Imran Khan was catapulted to global fame as a World Cup cricket champion, but the man known in the West as a celebrity playboy has become prime minister of Pakistan as a populist,The former national cricket captain was sworn in as leader of the nuclear-armed country of 207 million people on Saturday, coming to power as Pakistan faces challenges on multiple fronts.Khan entered Pakistan´s chaotic politics in 1996 promising to fight graft.
For his first decade and a half as a politician he sputtered, with his Pakistan Tehreek-e-Insaf (PTI) party never securing more than a few seats in the national assembly.
"Sports teaches you that life is not in a straight line," he told AFP earlier this year. "You take the knocks. You learn from your mistakes."
In 2012 the PTI´s popularity surged with hordes of young Pakistanis who grew up idolising Khan as a cricket icon reaching voting age.
Khan admits his party was ill-prepared to capitalise on the wave during the 2013 election. But that was then.
Five years later the PTI ran a nationwide campaign, mobilising support in areas far from its northwestern and urban strongholds.
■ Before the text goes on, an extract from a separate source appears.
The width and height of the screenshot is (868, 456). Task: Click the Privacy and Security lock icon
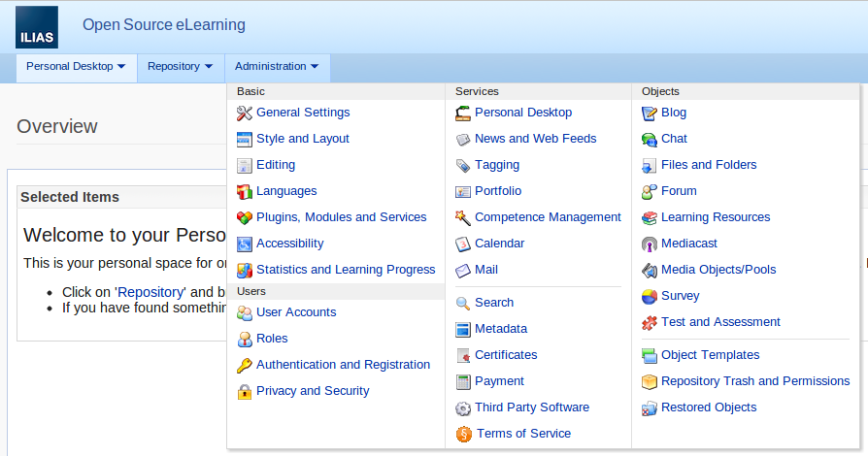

Polls showed the party´s popularity climbing nationally going into the crunch vote while the outgoing PML-N limped into the contest.
Analysts have said that along with the youth vote, Khan may have tapped into anger among Pakistan´s growing middle class, fed up with the corruption that characterised both the PPP and PML-N governments.
Some fear Khan´s mercurial nature is unsuited to being prime minister.
Khan, though, grabbed the best opportunity many believed he would ever have to seize the biggest prize of the sporting icon´s life.